It seems that the first record of this disorder was made by Aubry [3] in 1893. More than 150 cases of HSS have been reported till date. Virtually all cases are sporadic and thus there is no obvious pattern of inheritance. The most likely hypothesis is that of a single mutant gene (dominant) with most cases representing fresh mutations. Recently a defect of elastin and abnormal glycoprotein metabolism has been reported. [4]

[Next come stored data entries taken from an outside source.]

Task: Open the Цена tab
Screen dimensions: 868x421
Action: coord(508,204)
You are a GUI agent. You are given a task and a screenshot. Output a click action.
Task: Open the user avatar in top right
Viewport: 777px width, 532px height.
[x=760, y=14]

Seven essential signs were described by Francois as diagnostic criteria for HSS. Our patient had five of the seven signs of this syndrome and there were no ocular abnormalities. Physical growth and development was retarded however, mental development was normal in our patient. In addition Port wine stain was present in this patient. This has not been reported earlier to the best of the knowledge of the authors. The lenses of patients with HSS are described as white and liquefied and often resorb spontaneously. Other ophthalmic findings that have been reported include blue sclera, nystagmus, strabismus, down slanting palpebral fissures, glaucoma, aniridia, and sclerocornea.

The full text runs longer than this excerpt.